Bruce Springsteen "The Rising"



I am not a gushing Springsteen fan. Until now, I have never purchased a Springsteen album or CD. I heard a couple of cuts from The Rising. Impressed with what I heard, I picked the CD up at Wal-mart. Money well-invested. This CD is largely a tribute to and written from the perspectives of victims and families of 9/11–though the day is never mentioned. Springsteen has created a milestone collection of heart-rending lyrics and rocking tunes. This is music with higher aspirations than the vacuous, self-indulgent licentiousness that fills so much of the airwaves. Music has the potential to lessen the hurt and expedite the healing process. Here is a CD that rises to the occasion. Known for his music being "from the gut," I believe this originated from a source a bit further north, for it is the heart that it grips. The writing and the music eloquently convey loneliness, anguish, sorrow, hurt and healing, doubt, faith and hope. It is the music our nation needs in the healing process. It’s about time there be some music worth writing about.

The haunting, mournful wail of the harmonica of Empty Sky echoes the longing and loss felt for a loved one snatched away–and the natural desire for vengeance. "I woke up this morning...just an impression in the bed where you used to be...I want a kiss from your lips, I want an eye for and eye...I woke up this morning to an empty sky."

You’re Missing nails some of these same emotions. "Shirts in the closet, shoes in the hall...but you’re missing...your house is waiting for you to walk in...but you’re missing...I got too much room in my’re missing."
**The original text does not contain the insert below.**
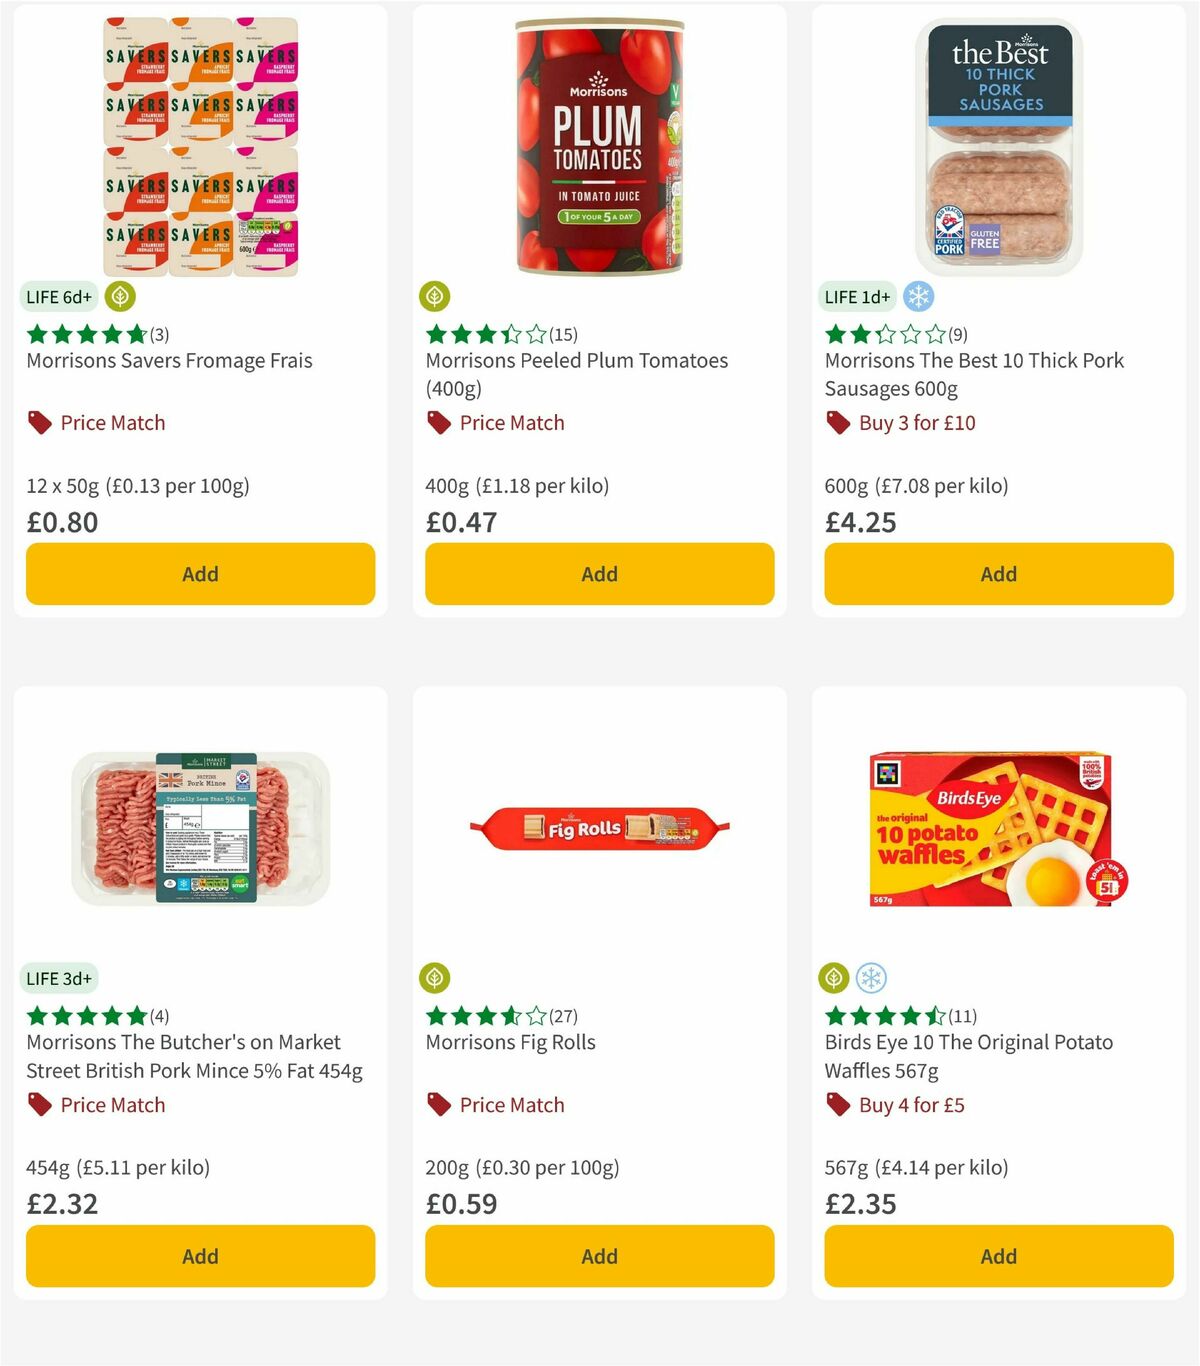1200x1366 pixels.
Task: Open the Morrisons Fig Rolls product link
Action: tap(512, 1042)
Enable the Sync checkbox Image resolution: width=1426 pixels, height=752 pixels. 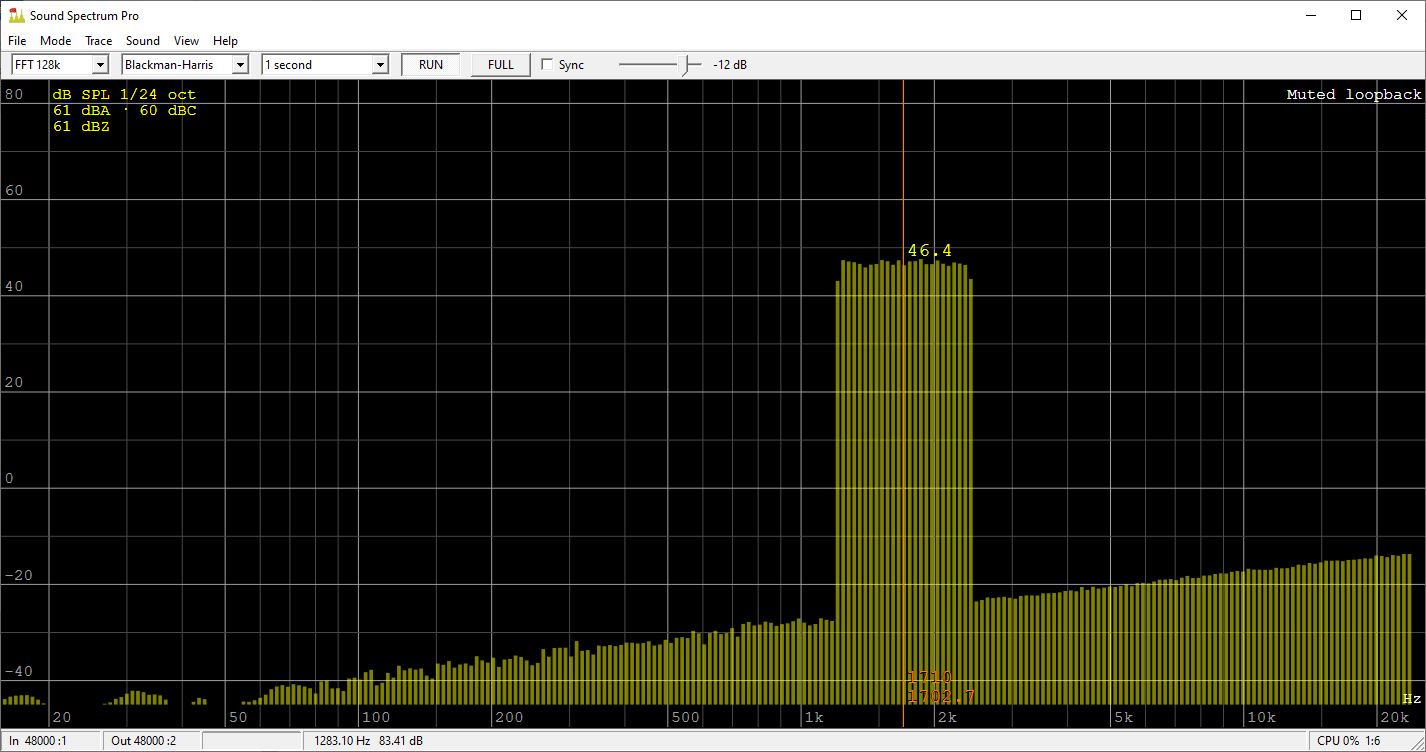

Further On (Up the Road) is a hard-charging jam that holds forth the truth that one day we will see those loved ones who’ve gone before us. "One sunny mornin’, we’ll rise I know, and I’ll meet you a little further on up the road."

The Rising, title track, tells the story of a fireman climbing the stairs to his own death. "Left the house this morning, bells ringing filled the air, wearing the cross of my calling on wheels of fire I come rollin’ down here...There’s spirits above and behind me, faces gone black, eyes burnin’ bright. May [your*] precious blood bind me Lord, as I stand before your fiery light." (*The lyrics sheet says "their precious blood," but after listening to the song repeatedly I hear Springsteen say "your precious blood.")

Paradise, a melancholy ballad with some beautiful acoustic guitar work, tells the story of one who has lost a loved one, considered suicide, but decides to face life instead.

"Tell me how do I begin again? My city’s in ruins...with these hands, I pray Lord...I pray for the strength, Lord...I pray for the faith, Lord...I pray for your love, Lord." My City of Ruins, though written before 9/11, blends perfectly with those written afterward.

Faith is a theme woven throughout the CD–faith that it will get better, faith that the hurt will heal. Though written largely around the 9/11 event, the music transcends that tragic event to touch on the universal. I predict an instant classic. The loneliness, anguish, sorrow, doubt, hope, and faith so palpable on this CD is a reflection of the tapestry of life. We will all experience these to one degree or another at some point in our lives. It is easy to get hung up on the loneliness and sorrow. Sometimes we need a nudge toward to faith and hope segment of the emotional spectrum. This CD provides that nudge. I don’t consider myself an overly sensitive man, I’m more of a mountain man. Six-foot-one, 210 pounds, I cut and split my own firewood, but on more than one track I found myself too teary-eyed to clearly read the lyrics. This CD will undoubtedly provide a needed catharsis for many. Highly recommended.